→ Material provided:
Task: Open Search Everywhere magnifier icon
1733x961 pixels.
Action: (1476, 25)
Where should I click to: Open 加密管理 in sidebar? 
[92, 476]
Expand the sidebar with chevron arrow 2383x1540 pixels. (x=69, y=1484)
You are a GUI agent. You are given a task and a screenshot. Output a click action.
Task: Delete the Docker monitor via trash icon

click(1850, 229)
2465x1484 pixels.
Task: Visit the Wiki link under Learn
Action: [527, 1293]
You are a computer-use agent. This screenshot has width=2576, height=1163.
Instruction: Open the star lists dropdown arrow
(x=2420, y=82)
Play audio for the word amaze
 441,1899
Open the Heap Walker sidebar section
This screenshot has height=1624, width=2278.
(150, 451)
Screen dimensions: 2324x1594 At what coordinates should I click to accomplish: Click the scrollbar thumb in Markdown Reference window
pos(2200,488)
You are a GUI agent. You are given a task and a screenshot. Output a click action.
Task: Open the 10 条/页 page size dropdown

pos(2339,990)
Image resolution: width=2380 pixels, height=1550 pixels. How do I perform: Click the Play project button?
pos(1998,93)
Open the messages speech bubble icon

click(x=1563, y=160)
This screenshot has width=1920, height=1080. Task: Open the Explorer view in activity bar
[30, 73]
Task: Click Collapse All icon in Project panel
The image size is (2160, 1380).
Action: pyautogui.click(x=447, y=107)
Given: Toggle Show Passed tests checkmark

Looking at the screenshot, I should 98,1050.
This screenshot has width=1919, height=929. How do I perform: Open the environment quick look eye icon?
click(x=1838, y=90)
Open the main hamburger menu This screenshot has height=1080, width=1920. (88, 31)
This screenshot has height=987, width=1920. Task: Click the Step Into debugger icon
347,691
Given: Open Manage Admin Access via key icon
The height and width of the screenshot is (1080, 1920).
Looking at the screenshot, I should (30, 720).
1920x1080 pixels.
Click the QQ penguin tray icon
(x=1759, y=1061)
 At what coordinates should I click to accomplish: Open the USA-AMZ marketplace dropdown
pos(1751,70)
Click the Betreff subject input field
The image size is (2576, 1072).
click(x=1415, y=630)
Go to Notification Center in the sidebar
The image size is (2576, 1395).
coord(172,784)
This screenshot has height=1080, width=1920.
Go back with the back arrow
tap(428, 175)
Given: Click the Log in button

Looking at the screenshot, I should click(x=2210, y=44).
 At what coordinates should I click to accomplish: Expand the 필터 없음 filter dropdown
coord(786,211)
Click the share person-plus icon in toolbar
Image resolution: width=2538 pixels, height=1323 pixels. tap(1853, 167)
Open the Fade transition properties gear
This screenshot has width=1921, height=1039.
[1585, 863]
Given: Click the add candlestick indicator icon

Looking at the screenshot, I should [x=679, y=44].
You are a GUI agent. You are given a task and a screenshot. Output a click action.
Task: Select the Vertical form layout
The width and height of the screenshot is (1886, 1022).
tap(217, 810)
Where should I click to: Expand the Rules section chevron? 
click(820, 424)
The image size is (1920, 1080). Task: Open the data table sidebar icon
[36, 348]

→ Task to carry out: An exact copy of every entry above is required.

→ Task response:
Task: Open Search Everywhere magnifier icon
1733x961 pixels.
Action: (1476, 25)
Where should I click to: Open 加密管理 in sidebar? 
[92, 476]
Expand the sidebar with chevron arrow 2383x1540 pixels. (x=69, y=1484)
You are a GUI agent. You are given a task and a screenshot. Output a click action.
Task: Delete the Docker monitor via trash icon

click(1850, 229)
2465x1484 pixels.
Task: Visit the Wiki link under Learn
Action: [527, 1293]
You are a computer-use agent. This screenshot has width=2576, height=1163.
Instruction: Open the star lists dropdown arrow
(x=2420, y=82)
Play audio for the word amaze
 441,1899
Open the Heap Walker sidebar section
This screenshot has height=1624, width=2278.
(150, 451)
Screen dimensions: 2324x1594 At what coordinates should I click to accomplish: Click the scrollbar thumb in Markdown Reference window
pos(2200,488)
You are a GUI agent. You are given a task and a screenshot. Output a click action.
Task: Open the 10 条/页 page size dropdown

pos(2339,990)
Image resolution: width=2380 pixels, height=1550 pixels. How do I perform: Click the Play project button?
pos(1998,93)
Open the messages speech bubble icon

click(x=1563, y=160)
This screenshot has width=1920, height=1080. Task: Open the Explorer view in activity bar
[30, 73]
Task: Click Collapse All icon in Project panel
The image size is (2160, 1380).
Action: pyautogui.click(x=447, y=107)
Given: Toggle Show Passed tests checkmark

Looking at the screenshot, I should 98,1050.
This screenshot has width=1919, height=929. How do I perform: Open the environment quick look eye icon?
click(x=1838, y=90)
Open the main hamburger menu This screenshot has height=1080, width=1920. (88, 31)
This screenshot has height=987, width=1920. Task: Click the Step Into debugger icon
347,691
Given: Open Manage Admin Access via key icon
The height and width of the screenshot is (1080, 1920).
Looking at the screenshot, I should (30, 720).
1920x1080 pixels.
Click the QQ penguin tray icon
(x=1759, y=1061)
 At what coordinates should I click to accomplish: Open the USA-AMZ marketplace dropdown
pos(1751,70)
Click the Betreff subject input field
The image size is (2576, 1072).
click(x=1415, y=630)
Go to Notification Center in the sidebar
The image size is (2576, 1395).
coord(172,784)
This screenshot has height=1080, width=1920.
Go back with the back arrow
tap(428, 175)
Given: Click the Log in button

Looking at the screenshot, I should click(x=2210, y=44).
 At what coordinates should I click to accomplish: Expand the 필터 없음 filter dropdown
coord(786,211)
Click the share person-plus icon in toolbar
Image resolution: width=2538 pixels, height=1323 pixels. tap(1853, 167)
Open the Fade transition properties gear
This screenshot has width=1921, height=1039.
[1585, 863]
Given: Click the add candlestick indicator icon

Looking at the screenshot, I should [x=679, y=44].
You are a GUI agent. You are given a task and a screenshot. Output a click action.
Task: Select the Vertical form layout
The width and height of the screenshot is (1886, 1022).
tap(217, 810)
Where should I click to: Expand the Rules section chevron? 
click(820, 424)
The image size is (1920, 1080). Task: Open the data table sidebar icon
[36, 348]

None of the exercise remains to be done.